[Opening Supplied records section]
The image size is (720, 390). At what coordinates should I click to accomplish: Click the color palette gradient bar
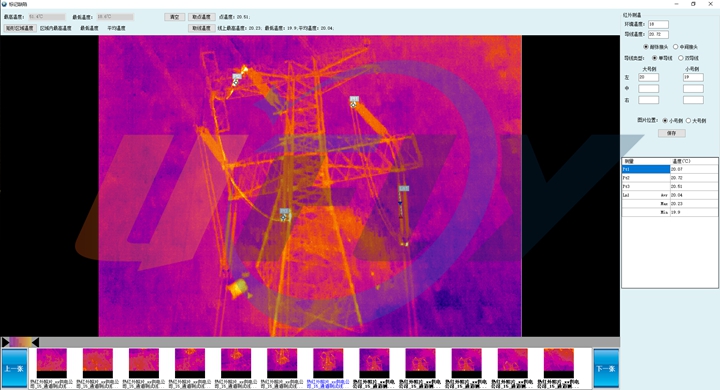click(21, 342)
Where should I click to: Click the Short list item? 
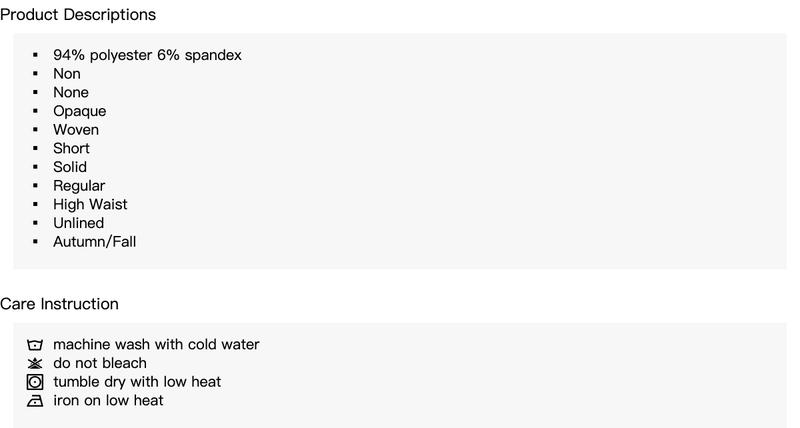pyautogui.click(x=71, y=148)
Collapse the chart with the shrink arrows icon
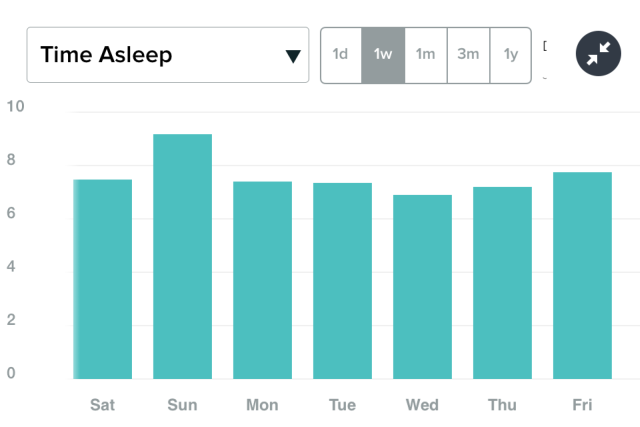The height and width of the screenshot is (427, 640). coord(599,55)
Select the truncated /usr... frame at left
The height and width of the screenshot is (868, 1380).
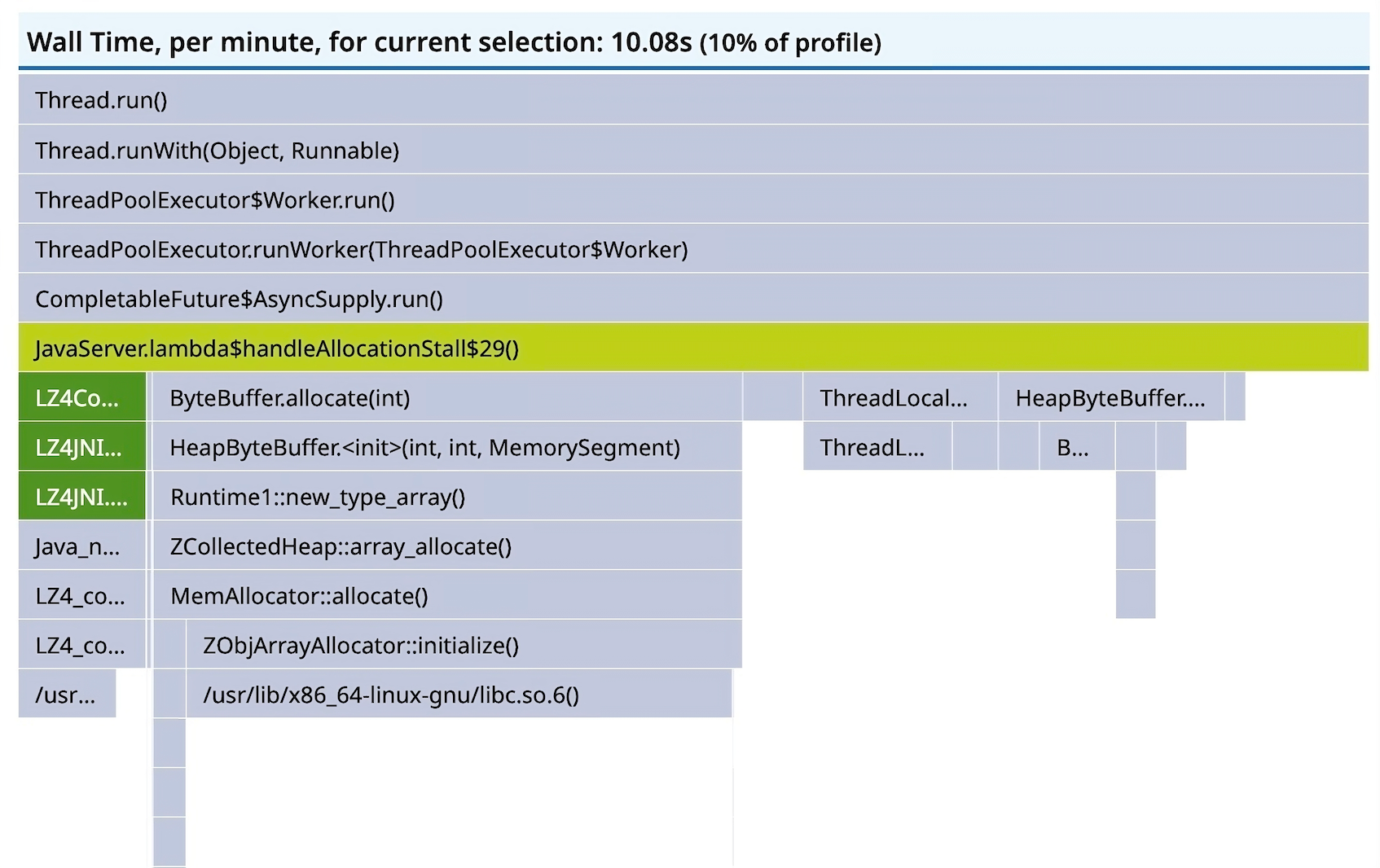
[Closing Supplied records section]
What is needed
The full listing must come back exactly as written, with its pictures left out.

Result of the task
The image size is (720, 390). At what coordinates should I click to accomplish: Click the color palette gradient bar
click(21, 342)
Where should I click to: Click the Short list item? 
pyautogui.click(x=71, y=148)
Collapse the chart with the shrink arrows icon
The height and width of the screenshot is (427, 640). coord(599,55)
Select the truncated /usr... frame at left
The height and width of the screenshot is (868, 1380).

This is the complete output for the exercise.